THE TRUCK moved along the beautiful roads, past orchards where the peaches were beginning to color, past vineyards with the clusters pale and green, under lines of walnut trees whose branches spread half across the road. At each entrance-gate Al slowed; and at each gate there was a sign: “No help wanted. No trespassing.”

Al said, “Pa, they’s boun’ to be work when them fruits gets ready. Funny place—they tell ya they ain’t no work ’fore you ask ’em.” He drove slowly on.

Pa said, “Maybe we could go in anyways an’ ask if they know where they’s any work.
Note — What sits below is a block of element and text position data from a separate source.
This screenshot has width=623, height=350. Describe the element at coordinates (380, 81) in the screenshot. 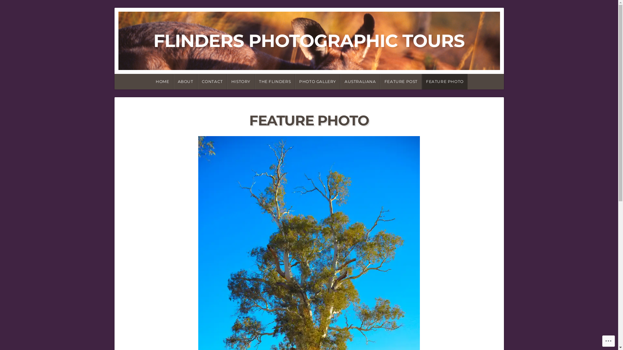

I see `'FEATURE POST'` at that location.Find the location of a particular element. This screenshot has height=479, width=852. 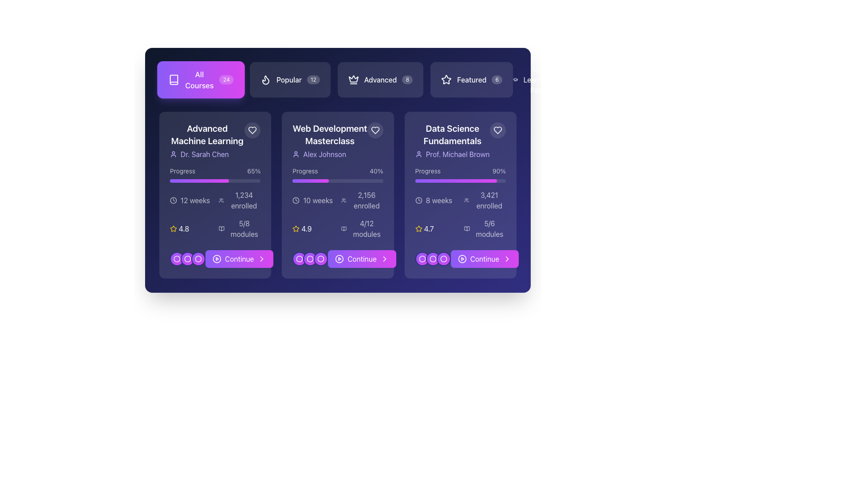

the textual display element that shows the title and author of a course, located in the leftmost card of a horizontally aligned group of cards, positioned above the progress and statistics sections is located at coordinates (207, 140).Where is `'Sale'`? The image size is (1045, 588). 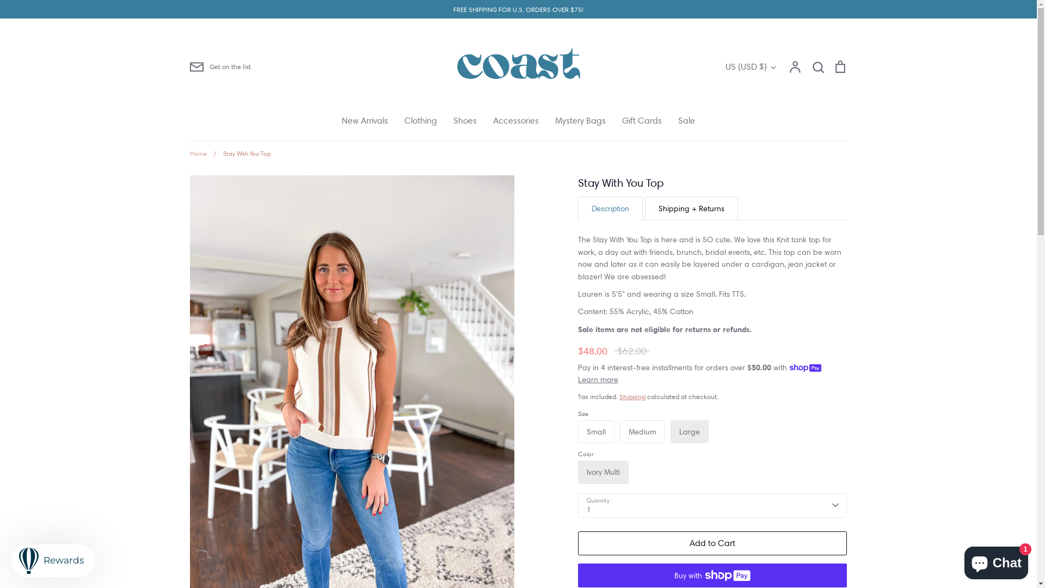 'Sale' is located at coordinates (686, 120).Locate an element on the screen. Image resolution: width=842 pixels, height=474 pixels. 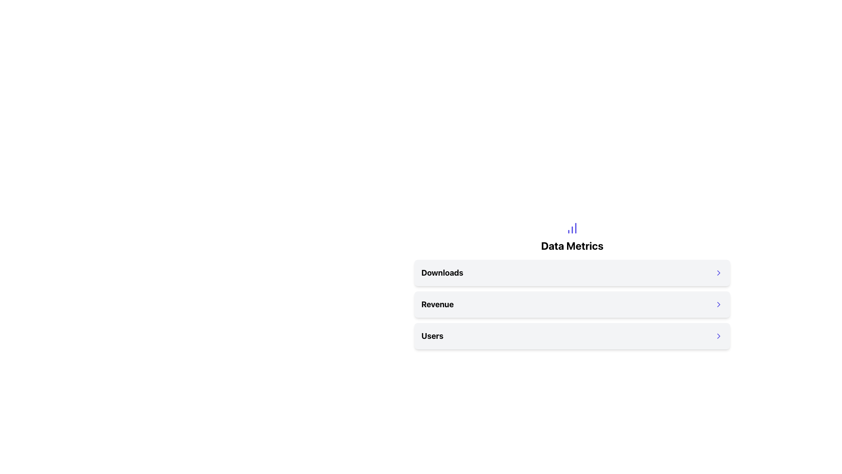
the chevron icon is located at coordinates (718, 272).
Might do that.”

A man in blue overalls and a blue shirt walked along the edge of the road. Al pulled up beside him. “Hey, mister,” Al said. “Know where they’s any work?”

The man stopped and grinned, and his mouth was vacant of front teeth. “No,” he said. “Do you? I been walkin’ all week, an’ I can’t tree none.”

“Live in that gov’ment camp?” Al asked.

“Yeah!”

“Come on, then. Git up back, an’ we’ll all look.” The man climbed over the side-boards and dropped in the bed.

Pa said, “I ain’t got no hunch we’ll find work. Guess we got to look, though. We don’t even know where-at to look.”